During a 1998 interview with MTV, Halford addressed the subject of his sexuality publicly for the first time, telling the music channel: “I think that most people know that I’ve been a gay man all of my life, and that it’s only been in recent times that it’s an issue that I feel comfortable to address, and an issue that has been with me ever since recognizing my own sexuality.”

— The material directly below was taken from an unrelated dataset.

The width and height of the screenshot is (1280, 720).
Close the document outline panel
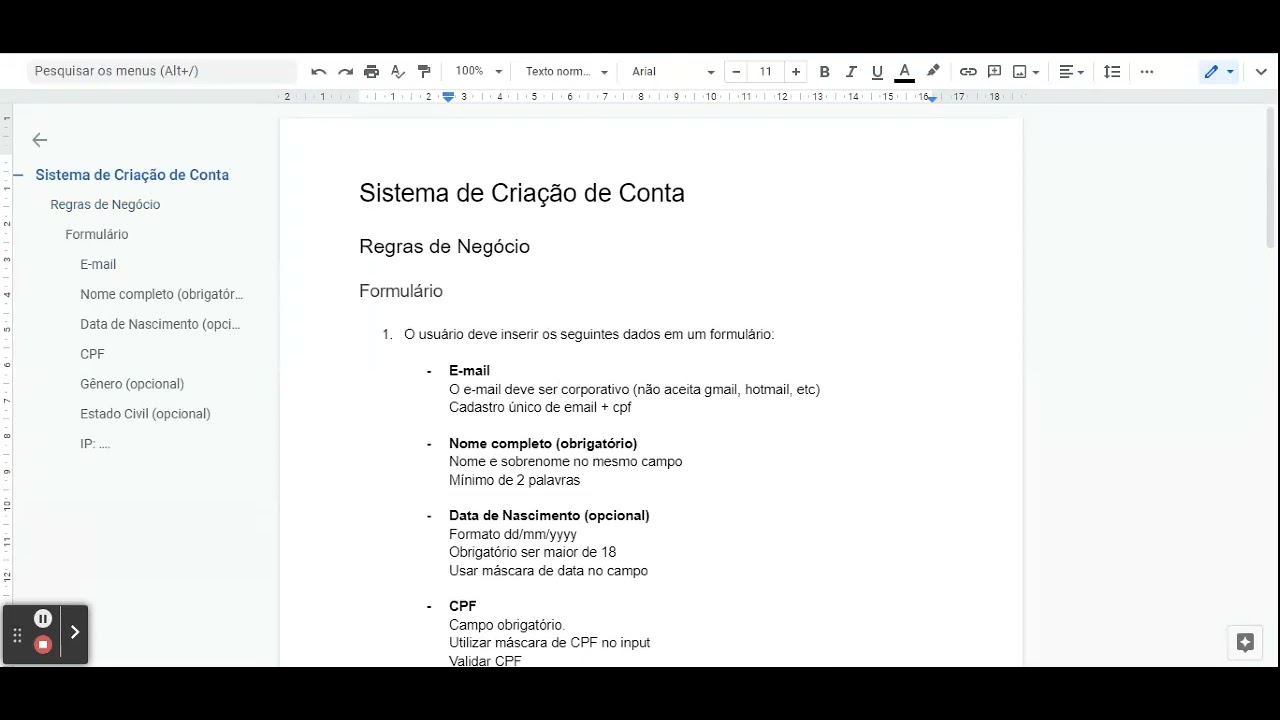tap(39, 140)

When Noisey‘s Kim Kelly pointed out to Halford that his outspokenness about his sexual orientation has been really important and helpful for a lot of heavy metal kids, especially now when things still don’t seem like they are that much better than they were in the ’80s or the ’90s, the singer said: “When you’re a musician, one of the things that comes to you in the beginning that is quite unexpected is the reaction from your fans, and to the way your music plays an important part in their life, in figuring things out. That’s what happened to me. The moment I came out as a gay man, I never really thought of the consequences. Of course, the proverbial happened, it hits the newswires and it’s this big, big thing. As a result of that, you then get these beautiful messages back from your fans around the world saying that because you’re able to step forward and proclaim your sexuality in a strong way, in a proud way, that that’s helped them in life, and you go, ‘Wow.’ So as a gay guy in metal, I welcome this opportunity to reinforce that statement.”

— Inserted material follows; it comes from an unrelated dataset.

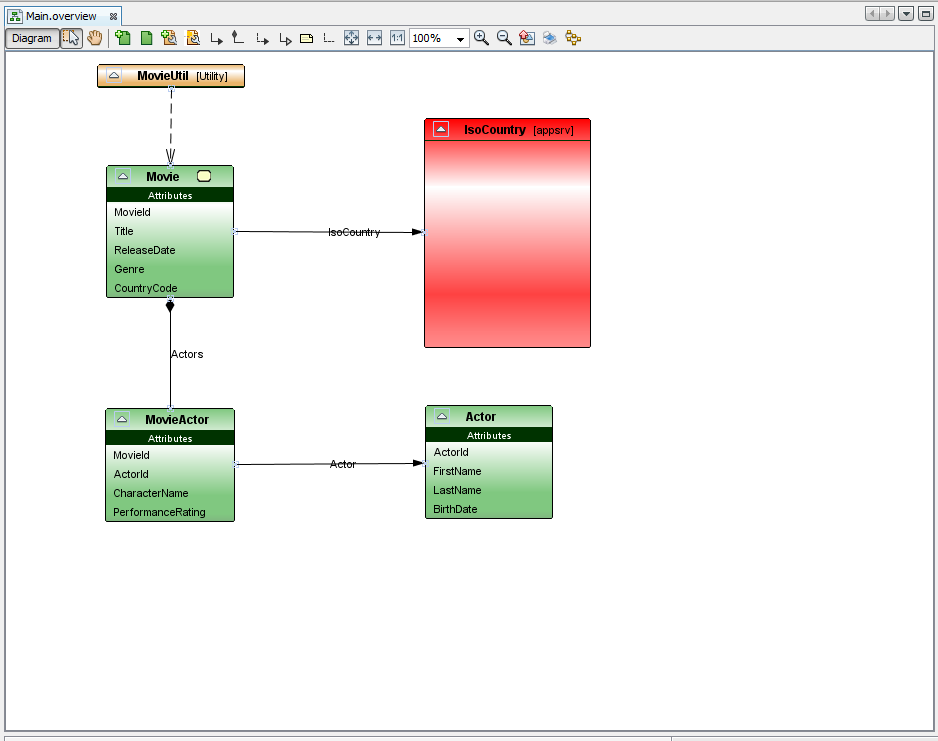Click the fit to window icon
Screen dimensions: 938x741
tap(351, 38)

He continued: “These [are] difficult times for a lot of us. In this matter of sexuality, you’ve got to be able to talk. When the terrible scourge of the AIDS epidemic hit the world, up until that point, the gay community didn’t really have much of a strong voice. There was an organization in London called ACT UP [who] were very vocal. They went storming into Parliament, held these big demonstrations, and had a simple slogan— ‘silence equals death.’ That simple statement was very profound.
“The battle goes on for me; as a gay man,” he added. “I shall not be happy until I see equality across the board. That’s vital. I don’t think it’s right that there’s one set of rules for one individual and another set of rules and laws for another individual. That’s not the way the world should work.”
In a 2017 interview with Fox Sports 910 AM‘s “The Freaks With Kenny And Crash”, Halford said that he felt exasperated about the discrimination that the LGBT community still faces despite the broad social acceptance of homosexuality and the legality of same-sex marriage in some parts of the world.
He said: “I just get so frustrated and I get angry that here we are in 2017… I mean, growing up as a kid and suddenly realizing about my preferences… Well, it’s not really a preference — it’s who you are. You don’t make a choice. I am who I am. And because of the society that I grew up in, and to a still great extent today, we have this tremendous pushback in equality.
“I always kind of felt, as I was going through my teen years and my twenties and thirties, things would be better, but they’re not,” he continued. “There’s still a long way to go in America, and in my home country. And in some parts of the world, people like me get thrown off buildings, people like me get hung, just because of who we are. So the injustices that are put against gay people, much like the injustices against people of color, or people that have tremendous difficulties with accepting religions…”
Halford added: “It’s a crazy world, isn’t it? You’d think that by now we’d have just figured things out and live and let live and love each other and just accept each other for who we are. Life is short.”
JUDAS PRIEST‘s latest album, “Firepower”, was released on March 9 via Epic.